Oggi 6 dicembre ricorre il ventennale della morte di Antonino Caponnetto magistrato figura fondamentale del pool antimafia di Palermo, che guidò da novembre 1983 a marzo 1988.
Il pool da lui diretto fu un'inesorabile macchina investigativa e giudiziaria vi parteciparono anche Giovanni Falcone e Paolo Borsellino a cui era legato da grande stima e amicizia e Caponnetto soffrì molto quando la mafia li uccisi entrambi pochi anni dopo.
La stessa mafia che nel 1983 aveva ucciso anche Rocco Chinnici e la sua scorta che di quel pool investigativo fu l'ideatore.
Quando fu ucciso Chinnici Antonino Caponnetto era sostituto procuratore generale presso la corte d'appello di Firenze e fece immediatamente domanda al Consiglio Superiore della Magistratura per sostituirlo nella carica di consigliere istruttore a Palermo, in quella Sicilia che era la sua terra d'origine (era nato infatti a Caltanissetta).
Il pool fu un'esperienza innovativa per l'Italia. Si dedicava esclusivamente e a tempo pieno ai processi di mafia, in modo da avere una visione complessiva e organica del fenomeno e una costante condivisione delle informazioni.
Questo gran lavoro portò, nel 1986, alla costituzione del primo maxi processo contro Cosa Nostra, la cui ordinanza del rinvio a giudizio constava di un milione di pagine di atti, tra cui le dichiarazioni di pentiti come Tommaso Buscetta e Salvatore Contorno.
Il maxiprocesso si concluse con 19 ergastoli e un totale di 2665 anni di reclusione, condanne confermate poi dalla Cassazione.
Caponnetto in seguito tornò a Firenze.
DI lui abbiamo tutti nella mente l'immagine piangente durante i funerali di Paolo Borsellino quando ai microfoni della stampa che lo cercavano disse fra le lacrime che "tutto è finito", ma per fortuna non fu così.
Il suo impegno è andato avanti per anni, nonostante l'età e i problemi di salute.

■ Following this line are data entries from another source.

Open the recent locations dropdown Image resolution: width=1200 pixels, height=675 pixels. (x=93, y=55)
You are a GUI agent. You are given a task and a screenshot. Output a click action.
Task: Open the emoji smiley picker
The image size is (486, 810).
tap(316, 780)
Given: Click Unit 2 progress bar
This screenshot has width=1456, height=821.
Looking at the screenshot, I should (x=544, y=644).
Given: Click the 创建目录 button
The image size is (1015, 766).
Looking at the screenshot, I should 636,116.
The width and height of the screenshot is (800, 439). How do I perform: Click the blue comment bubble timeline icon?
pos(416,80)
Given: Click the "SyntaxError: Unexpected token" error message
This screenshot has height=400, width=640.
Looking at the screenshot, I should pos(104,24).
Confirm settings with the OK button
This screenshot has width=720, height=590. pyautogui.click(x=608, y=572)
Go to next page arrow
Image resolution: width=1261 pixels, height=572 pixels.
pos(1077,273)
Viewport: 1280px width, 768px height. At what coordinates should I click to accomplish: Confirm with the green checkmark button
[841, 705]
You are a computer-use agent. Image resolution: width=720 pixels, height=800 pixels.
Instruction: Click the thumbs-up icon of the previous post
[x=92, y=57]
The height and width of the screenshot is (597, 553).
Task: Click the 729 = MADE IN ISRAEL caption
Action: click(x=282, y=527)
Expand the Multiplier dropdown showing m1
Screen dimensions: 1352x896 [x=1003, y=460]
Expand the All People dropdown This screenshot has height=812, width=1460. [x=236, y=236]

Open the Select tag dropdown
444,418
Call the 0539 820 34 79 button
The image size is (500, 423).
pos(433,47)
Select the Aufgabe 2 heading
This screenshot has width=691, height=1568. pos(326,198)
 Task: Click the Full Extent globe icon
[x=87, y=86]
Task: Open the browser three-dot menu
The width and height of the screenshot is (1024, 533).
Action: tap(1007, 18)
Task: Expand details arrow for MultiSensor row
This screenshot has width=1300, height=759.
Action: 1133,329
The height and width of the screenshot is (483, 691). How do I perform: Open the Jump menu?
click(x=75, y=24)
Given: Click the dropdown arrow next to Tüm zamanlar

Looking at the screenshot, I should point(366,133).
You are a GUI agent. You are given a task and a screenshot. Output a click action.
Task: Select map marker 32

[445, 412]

Lo fece portando l'impegno antimafia nelle scuole parlando con i ragazzi e occupandosi di politica e risultando il candidato più votato alle amministrative di Palermo. E ancora le interviste, i convegni, la creazione di una fondazione intitolata a Sandro Pertini, l'organizzazione del primo vertice sulla legalità e la giustizia sociale a Firenze, la collaborazione con l’associazione Libera. E poi quell'ultima volta in pubblico, al presidio davanti alla sede Rai di Firenze per rivendicare il pluralismo dell’informazione.